[Aufgaben]:
a) Kopiere aus dem Textauszug den Abschnitt zwischen „# taz.de -- Erste“ und „gefühlt weit entfernt.“, beide eingeschlossen, Wort für Wort.
b) Beantworte anhand des Textauszugs:
(i) Welche U-Bahn-Linie fährt die Haltestelle Onkel Toms Hütte an?
(ii) In welchem Berliner Ortsteil liegt die beschriebene Gegend?
(iii) Welche Tiere huschen nachts durch die Straßen?

[Textauszug]:
==============================

# taz.de -- Erste Energiegenossenschaft in Berlin: Von unten eingeheizt
       
       > In Berlin haben Anwohner die erste Energiegenossenschaft der Stadt
       > gegründet, um die Wärmewende vor Ort umzusetzen. Klappt das?
       
       BERLIN taz | Wer [1][an der Haltestelle Onkel Toms Hütte] aus einem Wagen
       der U-Bahn-Linie U3 steigt, hat das Gefühl, Berlin hinter sich zu lassen.
       Hier in Zehlendorf, zwischen der Krummen Lanke und Oskar-Helene-Heim,
       ticken die Uhren anders. Es ist grün, beschaulich und für Berliner
       Verhältnisse außergewöhnlich ruhig. Nachts huschen Füchse und Wildschweine
       durch die engen gepflasterten Straßen. Die laute chaotische Großstadt ist
       gefühlt weit entfernt.

==============================

[Datenteil]:
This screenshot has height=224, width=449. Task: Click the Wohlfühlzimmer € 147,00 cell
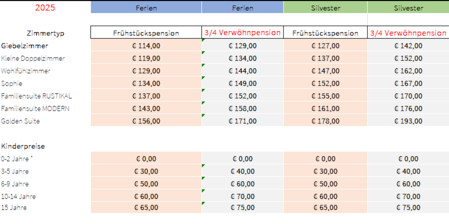(x=325, y=71)
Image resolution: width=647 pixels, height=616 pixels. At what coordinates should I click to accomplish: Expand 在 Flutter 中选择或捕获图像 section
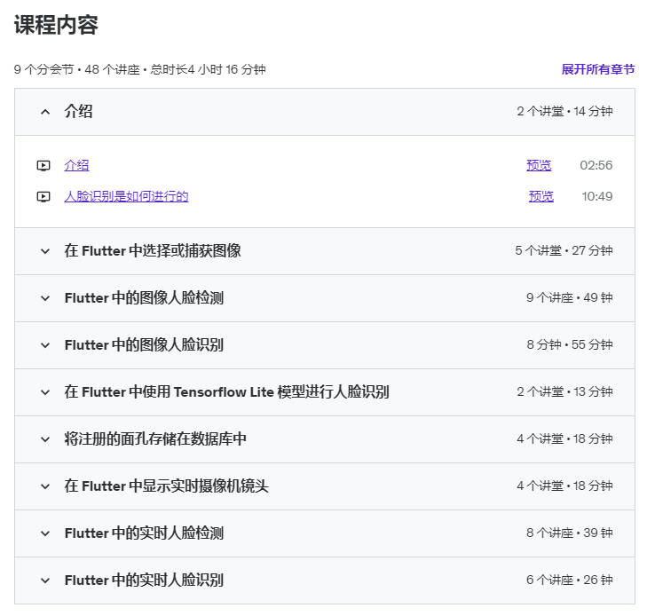(45, 251)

==============================

[Antworten]:
a)
# taz.de -- Erste Energiegenossenschaft in Berlin: Von unten eingeheizt
       
       > In Berlin haben Anwohner die erste Energiegenossenschaft der Stadt
       > gegründet, um die Wärmewende vor Ort umzusetzen. Klappt das?
       
       BERLIN taz | Wer [1][an der Haltestelle Onkel Toms Hütte] aus einem Wagen
       der U-Bahn-Linie U3 steigt, hat das Gefühl, Berlin hinter sich zu lassen.
       Hier in Zehlendorf, zwischen der Krummen Lanke und Oskar-Helene-Heim,
       ticken die Uhren anders. Es ist grün, beschaulich und für Berliner
       Verhältnisse außergewöhnlich ruhig. Nachts huschen Füchse und Wildschweine
       durch die engen gepflasterten Straßen. Die laute chaotische Großstadt ist
       gefühlt weit entfernt.

b)
(i) Die U3.
(ii) In Zehlendorf.
(iii) Füchse und Wildschweine.